We are in a difficult situation (said the guy facing the tsunami with a teaspoon in hand). But never forget that the future is never fixed, and it always brings surprises. As I was saying at the beginning of this post, politics is affected by technology much more than technology is affected by politics, and new technologies may change the rules of the game. For instance, the development of artificial intelligence could allow us to dismantle useless infrastructures (e.g., universities) and streamline inefficient and overburdened bureaucracies while maintaining the services they provide. That could allow society to concentrate its remaining resources on vital services, such as the health care system or the social security for the elderly and the needy. In addition, the impending end of the global population growth, which has already occurred in industrialized countries, promises to ease many problems. [1]
Focusing on maintaining the essence of a rule-based society will not occur automatically. It needs an effort. One step in that direction is the concept of the “Peace Offensive” created by Donato Kiniger Passigli in 2024. It is a proactive attempt to build community and to fight for human rights in the name of our common heritage of human beings. Can it be done? It is not impossible, and there are ongoing efforts to restore the rule of law in a world that seems to have completely forgotten it.[2]

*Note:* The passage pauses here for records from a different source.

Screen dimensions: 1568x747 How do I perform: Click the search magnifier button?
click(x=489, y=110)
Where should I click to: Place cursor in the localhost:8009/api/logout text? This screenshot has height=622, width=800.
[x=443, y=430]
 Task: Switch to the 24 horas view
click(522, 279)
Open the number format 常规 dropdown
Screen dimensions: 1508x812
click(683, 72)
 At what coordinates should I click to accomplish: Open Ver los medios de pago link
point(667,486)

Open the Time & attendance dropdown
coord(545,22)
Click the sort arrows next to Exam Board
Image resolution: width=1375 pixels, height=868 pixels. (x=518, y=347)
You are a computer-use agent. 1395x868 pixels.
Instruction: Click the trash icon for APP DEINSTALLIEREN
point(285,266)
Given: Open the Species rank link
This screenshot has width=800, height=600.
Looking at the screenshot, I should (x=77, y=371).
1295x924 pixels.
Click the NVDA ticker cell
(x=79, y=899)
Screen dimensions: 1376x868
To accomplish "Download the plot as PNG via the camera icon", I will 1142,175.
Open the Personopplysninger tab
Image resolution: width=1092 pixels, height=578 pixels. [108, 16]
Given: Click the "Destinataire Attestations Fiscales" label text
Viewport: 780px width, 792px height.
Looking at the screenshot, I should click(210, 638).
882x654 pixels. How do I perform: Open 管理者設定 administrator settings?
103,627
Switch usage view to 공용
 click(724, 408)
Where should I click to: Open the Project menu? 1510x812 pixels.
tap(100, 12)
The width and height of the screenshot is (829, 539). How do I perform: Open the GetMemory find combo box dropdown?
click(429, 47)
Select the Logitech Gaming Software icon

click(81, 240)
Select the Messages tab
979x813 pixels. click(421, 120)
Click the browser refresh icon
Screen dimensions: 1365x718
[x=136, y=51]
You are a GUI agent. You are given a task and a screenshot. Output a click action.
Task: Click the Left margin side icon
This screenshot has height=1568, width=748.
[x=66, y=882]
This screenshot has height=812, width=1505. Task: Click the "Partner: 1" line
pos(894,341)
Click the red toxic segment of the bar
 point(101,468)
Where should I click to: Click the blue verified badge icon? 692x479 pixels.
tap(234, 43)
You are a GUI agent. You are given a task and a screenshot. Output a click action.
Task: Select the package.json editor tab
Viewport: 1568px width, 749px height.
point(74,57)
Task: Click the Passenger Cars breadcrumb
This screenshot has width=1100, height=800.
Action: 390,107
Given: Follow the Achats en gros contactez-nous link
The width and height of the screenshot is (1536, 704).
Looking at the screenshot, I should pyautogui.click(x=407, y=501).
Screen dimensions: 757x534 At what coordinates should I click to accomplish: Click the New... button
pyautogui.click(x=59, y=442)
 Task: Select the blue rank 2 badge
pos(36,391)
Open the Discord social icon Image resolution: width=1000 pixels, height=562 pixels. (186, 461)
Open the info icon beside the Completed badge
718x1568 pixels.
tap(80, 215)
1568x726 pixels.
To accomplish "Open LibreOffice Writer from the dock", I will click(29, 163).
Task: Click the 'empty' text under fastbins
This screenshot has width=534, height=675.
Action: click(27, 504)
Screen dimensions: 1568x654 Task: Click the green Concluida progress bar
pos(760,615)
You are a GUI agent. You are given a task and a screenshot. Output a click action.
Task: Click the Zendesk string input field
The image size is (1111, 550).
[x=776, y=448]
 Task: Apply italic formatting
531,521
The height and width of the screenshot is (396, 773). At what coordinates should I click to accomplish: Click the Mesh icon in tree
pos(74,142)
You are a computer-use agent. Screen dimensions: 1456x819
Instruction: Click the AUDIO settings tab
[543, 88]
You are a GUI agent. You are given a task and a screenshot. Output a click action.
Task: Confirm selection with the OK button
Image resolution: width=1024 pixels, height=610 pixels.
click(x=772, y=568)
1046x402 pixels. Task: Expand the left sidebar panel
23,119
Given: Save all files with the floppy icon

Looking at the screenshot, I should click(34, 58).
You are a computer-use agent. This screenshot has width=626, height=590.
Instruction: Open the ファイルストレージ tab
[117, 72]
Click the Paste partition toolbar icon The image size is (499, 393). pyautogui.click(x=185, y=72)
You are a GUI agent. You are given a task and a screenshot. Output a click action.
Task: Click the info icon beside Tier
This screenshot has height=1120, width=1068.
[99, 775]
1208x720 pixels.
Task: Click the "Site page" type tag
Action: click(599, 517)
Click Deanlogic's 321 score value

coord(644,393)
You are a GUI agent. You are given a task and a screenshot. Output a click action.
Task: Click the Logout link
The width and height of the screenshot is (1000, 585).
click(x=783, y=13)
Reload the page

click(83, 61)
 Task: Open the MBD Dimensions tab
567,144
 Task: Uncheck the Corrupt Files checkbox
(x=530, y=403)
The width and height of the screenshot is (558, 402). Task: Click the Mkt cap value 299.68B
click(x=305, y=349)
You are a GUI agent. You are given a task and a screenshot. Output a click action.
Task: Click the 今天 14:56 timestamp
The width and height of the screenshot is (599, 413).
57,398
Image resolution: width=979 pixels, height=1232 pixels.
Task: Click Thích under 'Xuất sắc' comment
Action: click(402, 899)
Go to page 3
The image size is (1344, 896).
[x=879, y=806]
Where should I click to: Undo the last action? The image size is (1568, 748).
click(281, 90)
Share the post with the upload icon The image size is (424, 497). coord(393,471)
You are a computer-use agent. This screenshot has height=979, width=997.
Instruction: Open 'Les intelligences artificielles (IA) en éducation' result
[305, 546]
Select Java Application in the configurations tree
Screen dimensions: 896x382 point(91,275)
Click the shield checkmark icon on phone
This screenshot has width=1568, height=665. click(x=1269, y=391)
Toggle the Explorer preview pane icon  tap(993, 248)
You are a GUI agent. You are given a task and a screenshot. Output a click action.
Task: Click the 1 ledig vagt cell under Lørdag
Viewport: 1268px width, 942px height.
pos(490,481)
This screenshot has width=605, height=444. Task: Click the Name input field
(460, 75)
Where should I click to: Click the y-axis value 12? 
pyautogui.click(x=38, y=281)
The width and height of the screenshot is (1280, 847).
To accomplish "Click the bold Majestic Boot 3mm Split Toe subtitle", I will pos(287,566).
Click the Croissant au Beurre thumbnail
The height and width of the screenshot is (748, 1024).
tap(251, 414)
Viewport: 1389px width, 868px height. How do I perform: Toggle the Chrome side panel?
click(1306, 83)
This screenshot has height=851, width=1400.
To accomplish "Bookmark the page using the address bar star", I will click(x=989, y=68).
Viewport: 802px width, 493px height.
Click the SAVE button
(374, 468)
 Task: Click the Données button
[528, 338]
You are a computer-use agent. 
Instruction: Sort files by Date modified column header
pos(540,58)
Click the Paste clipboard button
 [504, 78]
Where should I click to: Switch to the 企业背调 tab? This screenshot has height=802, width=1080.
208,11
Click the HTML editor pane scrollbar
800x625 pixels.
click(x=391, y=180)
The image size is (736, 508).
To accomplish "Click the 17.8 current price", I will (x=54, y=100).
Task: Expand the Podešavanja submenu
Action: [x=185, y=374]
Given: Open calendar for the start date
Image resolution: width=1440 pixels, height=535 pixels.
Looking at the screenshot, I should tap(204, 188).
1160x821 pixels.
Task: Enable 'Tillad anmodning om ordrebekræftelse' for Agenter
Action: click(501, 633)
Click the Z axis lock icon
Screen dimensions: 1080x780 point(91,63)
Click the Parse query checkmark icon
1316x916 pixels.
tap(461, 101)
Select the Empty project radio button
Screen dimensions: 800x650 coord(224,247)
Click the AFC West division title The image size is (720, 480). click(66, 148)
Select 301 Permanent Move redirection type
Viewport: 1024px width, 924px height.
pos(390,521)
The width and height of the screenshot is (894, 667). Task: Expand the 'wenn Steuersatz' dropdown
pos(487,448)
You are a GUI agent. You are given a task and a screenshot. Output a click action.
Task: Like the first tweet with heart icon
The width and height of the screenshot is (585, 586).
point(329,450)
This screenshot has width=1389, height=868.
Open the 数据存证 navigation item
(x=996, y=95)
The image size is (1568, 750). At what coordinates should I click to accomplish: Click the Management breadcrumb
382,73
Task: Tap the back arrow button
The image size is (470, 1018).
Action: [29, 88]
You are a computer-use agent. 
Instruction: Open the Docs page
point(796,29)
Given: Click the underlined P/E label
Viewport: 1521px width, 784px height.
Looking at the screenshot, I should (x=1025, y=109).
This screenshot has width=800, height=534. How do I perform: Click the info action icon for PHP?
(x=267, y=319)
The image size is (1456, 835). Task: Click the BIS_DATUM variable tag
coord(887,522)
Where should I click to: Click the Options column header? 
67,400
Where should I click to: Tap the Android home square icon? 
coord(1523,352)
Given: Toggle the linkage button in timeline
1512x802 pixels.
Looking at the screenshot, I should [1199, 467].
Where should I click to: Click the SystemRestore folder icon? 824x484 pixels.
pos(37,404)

The Roman Empire found itself in a similar quandary during its declining phase, and Empress Galla Placidia understood the need to rein in the warlords of the time, including the all-powerful emperors. She enacted the “Digna Vox” edict in the name of her son, Valentinianus, restoring the rule of law in the empire. We should try to do something similar.
Digna vox maiestate regnantis legibus alligatum se principem profiteri: adeo de auctoritate iuris nostra pendet auctoritas. Et re vera maius imperio est submittere legibus principatum. et oraculo praesentis edicti quod nobis licere non patimur indicamus.It is a statement worthy of the majesty of a reigning prince for him to profess to be subject to the laws; for our authority is dependent upon that of the law. And, indeed, it is the greatest attribute of imperial power for the sovereign to be subject to the laws. By this present edict we forbid others to do what we do not permit ourselves.
Imperatores Theodosius, Valentinianus - 429 AD
Notes
[1] On this point, see my impending book: “The End of Population Growth”, available probably in October.